Question 6: How should you structure a context window to maximize cache hit rate?

  • A. Place dynamic content (user query, tool outputs) first, followed by stable content.

  • B. Randomly shuffle all components on each request.

  • C. Place stable content (system prompt, few-shot examples) first, followed by dynamic content.

  • D. Send each component as a separate API call.

Answer: C

Question 7: Why does injecting irrelevant retrieved documents increase hallucination?

  • A. Irrelevant documents consume the model’s attention budget, and the model may treat irrelevant content as factual context.

  • B. Irrelevant documents cause the API to return errors.

  • C. The model always ignores irrelevant documents, so it has no effect.

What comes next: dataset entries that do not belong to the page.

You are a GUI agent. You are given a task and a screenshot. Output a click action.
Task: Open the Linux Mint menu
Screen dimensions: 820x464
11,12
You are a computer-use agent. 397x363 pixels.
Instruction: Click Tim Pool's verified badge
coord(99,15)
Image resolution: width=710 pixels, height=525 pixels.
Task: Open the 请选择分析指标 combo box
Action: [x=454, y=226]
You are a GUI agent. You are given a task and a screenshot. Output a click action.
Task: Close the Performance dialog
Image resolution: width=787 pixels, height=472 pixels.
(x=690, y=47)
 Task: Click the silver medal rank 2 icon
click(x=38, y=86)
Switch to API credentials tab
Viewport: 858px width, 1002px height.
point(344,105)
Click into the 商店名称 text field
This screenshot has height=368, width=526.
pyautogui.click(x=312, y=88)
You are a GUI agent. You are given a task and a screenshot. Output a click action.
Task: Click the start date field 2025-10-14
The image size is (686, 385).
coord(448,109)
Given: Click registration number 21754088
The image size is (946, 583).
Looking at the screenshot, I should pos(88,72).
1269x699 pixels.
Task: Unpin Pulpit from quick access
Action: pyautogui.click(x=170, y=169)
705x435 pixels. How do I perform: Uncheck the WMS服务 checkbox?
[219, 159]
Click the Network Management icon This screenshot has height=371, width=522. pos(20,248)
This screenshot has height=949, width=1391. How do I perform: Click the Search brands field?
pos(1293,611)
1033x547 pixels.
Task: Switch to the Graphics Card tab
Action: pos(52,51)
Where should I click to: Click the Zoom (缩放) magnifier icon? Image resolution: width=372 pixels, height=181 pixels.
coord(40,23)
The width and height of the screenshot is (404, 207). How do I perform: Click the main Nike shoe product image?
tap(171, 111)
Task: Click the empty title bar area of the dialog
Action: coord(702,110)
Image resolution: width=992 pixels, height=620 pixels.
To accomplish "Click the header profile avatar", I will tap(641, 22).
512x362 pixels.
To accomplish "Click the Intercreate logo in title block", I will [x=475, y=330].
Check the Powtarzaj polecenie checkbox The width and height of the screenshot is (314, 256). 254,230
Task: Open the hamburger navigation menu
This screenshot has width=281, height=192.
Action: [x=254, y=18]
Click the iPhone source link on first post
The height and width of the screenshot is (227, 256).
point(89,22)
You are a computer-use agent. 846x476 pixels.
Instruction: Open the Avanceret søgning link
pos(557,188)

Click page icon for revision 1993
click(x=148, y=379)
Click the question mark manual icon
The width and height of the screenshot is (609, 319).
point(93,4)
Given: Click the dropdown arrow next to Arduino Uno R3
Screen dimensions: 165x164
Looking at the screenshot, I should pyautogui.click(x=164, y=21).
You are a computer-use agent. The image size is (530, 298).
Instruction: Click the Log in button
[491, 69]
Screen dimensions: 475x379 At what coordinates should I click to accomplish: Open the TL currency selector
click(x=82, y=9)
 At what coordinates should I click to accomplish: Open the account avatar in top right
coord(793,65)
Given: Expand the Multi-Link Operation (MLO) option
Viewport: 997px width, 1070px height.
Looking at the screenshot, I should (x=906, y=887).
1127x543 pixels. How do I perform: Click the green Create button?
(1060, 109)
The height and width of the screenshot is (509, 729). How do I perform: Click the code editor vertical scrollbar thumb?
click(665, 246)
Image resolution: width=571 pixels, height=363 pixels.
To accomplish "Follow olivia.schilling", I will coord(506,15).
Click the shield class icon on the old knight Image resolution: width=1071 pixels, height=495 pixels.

  • D. Irrelevant documents only affect latency, not quality.

Answer: A

Question 8: You are building a customer support agent. The retrieved documentation, customer profile, and ticket history together exceed the context budget. What is the correct approach?

  • A. Remove the system prompt to make room.

  • B. Apply priority-based truncation: reduce the lowest-priority component first (e.g., limit ticket history to the 3 most recent tickets).

  • C. Send the request anyway and hope the model handles it.

  • D. Switch to a model with unlimited context.

Answer: B

Question 9: What is source attribution in context engineering?

  • A. Crediting the authors of the LLM training data.

  • B. Labeling each retrieved document chunk with a source identifier so the model can cite it in responses.

  • C. Tracking which API key was used for the request.

  • D. Recording the timestamp of each retrieval.

Answer: B

Question 10: A production context assembly pipeline should include a “context validation” step. What does this mean?

  • A. Validating the user’s API key before sending the request.

  • B. Logging and monitoring the actual content the model receives, to debug quality issues.

  • C. Running spell-check on the context.

  • D. Verifying the model’s response before returning it.

Answer: B

Question 11: Why is “context stuffing” (dumping all available information into the window) an anti-pattern?

  • A. It is too expensive to send large contexts.

  • B. It degrades output quality because irrelevant information dilutes the signal and the model may attend to noise instead of the relevant content.

  • C. LLMs reject requests that are too long.

  • D. It only affects latency, not quality.

Answer: B

Question 12: In progressive disclosure, how should a context engineering pipeline handle a complex user request?

  • A. Retrieve and inject all possible documents upfront.

  • B. Start with summaries of relevant topics, then fetch detailed content only for the specific aspect the user asks about.

  • C. Only use the system prompt and skip retrieval entirely.

  • D. Ask the user to simplify their question.

Answer: B